It’s an experience familiar to almost anyone with a family member or friend who has fought a terminal illness, such as cancer or heart failure. In the final stages of life, it can seem as though their loved one is wasting away. This dramatic loss of muscle and fat is caused by cachexia, a wasting disorder that afflicts patients in the late stage of nearly every chronic illness. It’s the immediate cause of death in nearly 20 to 40 percent of cancer patients.
“So many people can relate to someone they know who has been affected by the condition,” says Bei Zhang, Vice President, World Wide Research and Development based at Pfizer’s Cambridge, Mass. research site. “With no available medicine to treat it, we realize there’s a huge unmet medical need to help improve the quality of life for these patients.”
The clinical definition of cachexia includes the loss of 5 percent or more of body weight in 12 months, reduced muscle strength, fatigue, decreased appetite, and inflammatory biomarkers detected in blood tests.
A disease within a disease
For patients, its impact on daily life is far-reaching. As part of a panel that was convened to help Pfizer scientists better understand the condition, patients spoke about not being able pick up a fork to eat, leave the house, and lift their grandchildren. In addition, caregivers talked about how challenging it can be when their loved ones totally lose their appetite.

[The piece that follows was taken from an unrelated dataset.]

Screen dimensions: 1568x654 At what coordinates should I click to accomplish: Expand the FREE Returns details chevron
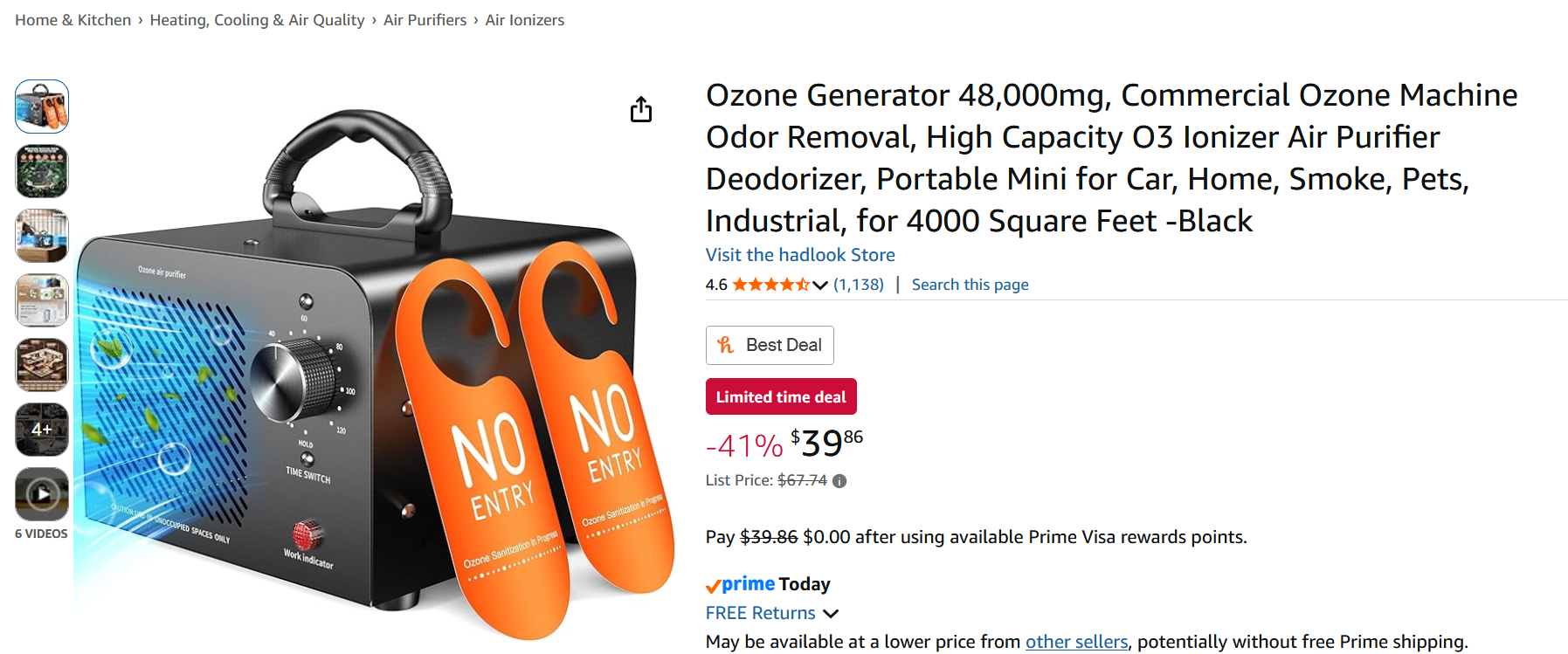point(831,613)
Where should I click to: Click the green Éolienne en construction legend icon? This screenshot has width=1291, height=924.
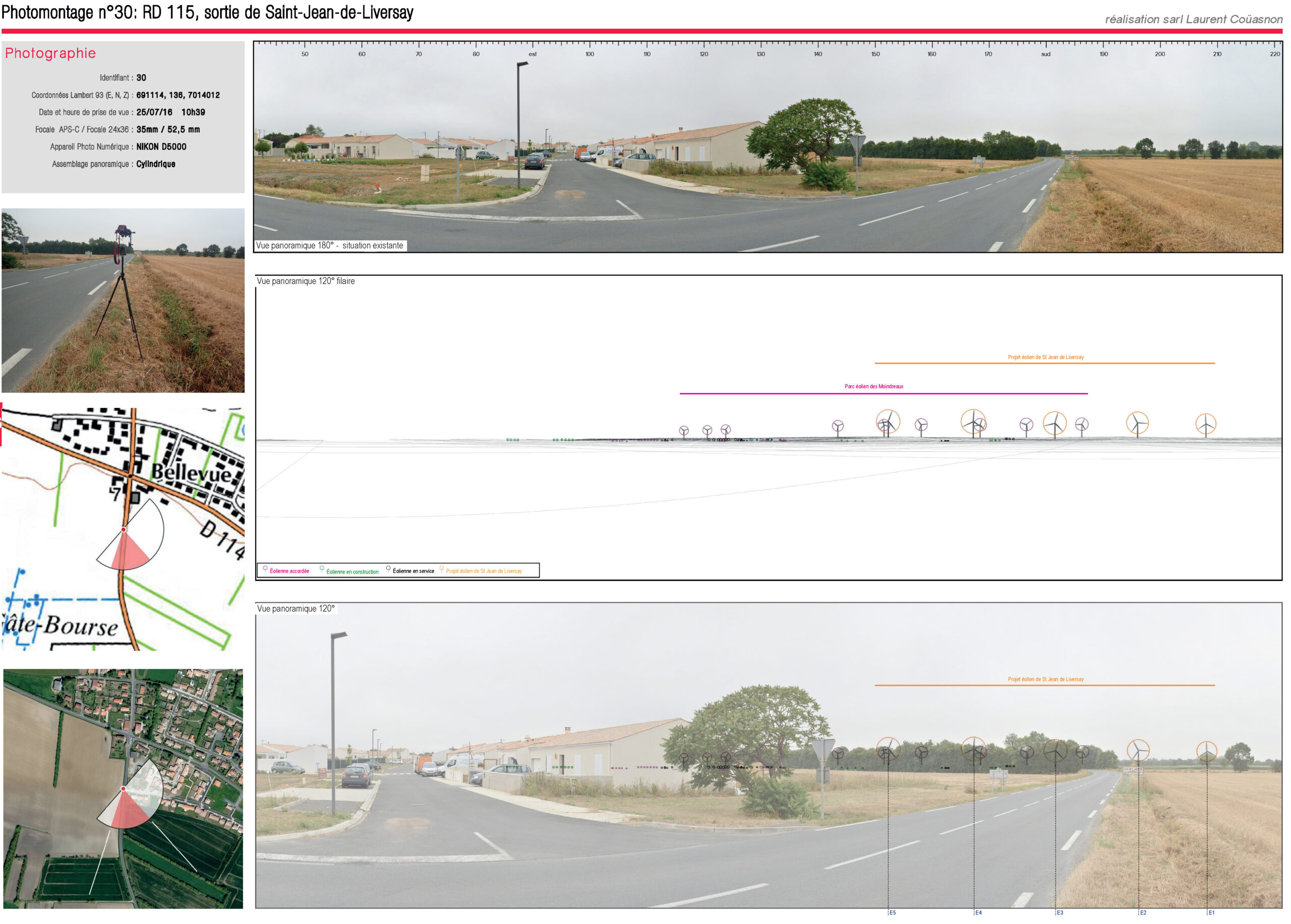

These real-life insights from people affected by cachexia are helping scientists determine how to address the disease most meaningfully. “We’re trying to figure out what clinical endpoints would be the most impactful to patients, so we can work toward therapeutics that hopefully will make a difference in their lives,” says Danna Breen, a Senior Principal Scientist, also based at Pfizer’s research site in Cambridge, Mass.
As scientists increasingly study cachexia as a distinct disorder, and not just symptoms of late-stage illness, they’re uncovering how it’s driven by inflammation and metabolic imbalances. But tackling the condition is complex because it involves multiple factors. “The biggest hurdle is that we’re talking about a disease within a disease,” says Breen. “What’s worked well for our team was having experts not only in oncology, but muscle biology and metabolism. And then within metabolism, we have experts on appetite regulation as well as inflammation,” she adds.
Targeting metabolic pathways
While cachexia occurs in a variety of illnesses from kidney failure to cancer, there is a unifying trait across conditions: the body has a spike in inflammatory cytokines that trigger muscle and fat wasting. These signals also travel to the brain, causing a loss of appetite. In cancer cachexia patients, multiple tumor types are associated with elevated cytokines that affect appetite regulation pathways.
Scientists are uncovering how certain cancer tumors, in their attempt at securing nutrients for survival, secrete proteins that trigger catabolism, a breakdown of skeletal muscle. These tumor signals also hijack metabolism to prevent the build-up of new tissue. Evidence suggests that certain chemotherapy treatments may also contribute to cachexia.
Extending quality of life
Scientists hope that developing a treatment for cachexia can have the added effect of helping patients be able to sustain cancer therapy longer. “We’re trying to restore normal metabolism in cancer cachexic patients so they can receive additional treatment and hopefully have increased chances of survival,” says Olivier Bezy, a Senior Principal Scientist based at Pfizer’s Cambridge, Mass. research site.
“There’s so much stress in families because being able to eat is such a sign of healthfulness and social connection,” he says. Moving forward, researchers are looking for ways to restore appetite in patients suffering from cachexia and to help them regain their strength. “If you can help maintain muscle mass in these patients, they’d be able to do something as simple as comb their own hair,” says Bezy. “And that’s not just extending life, but improving quality of life.”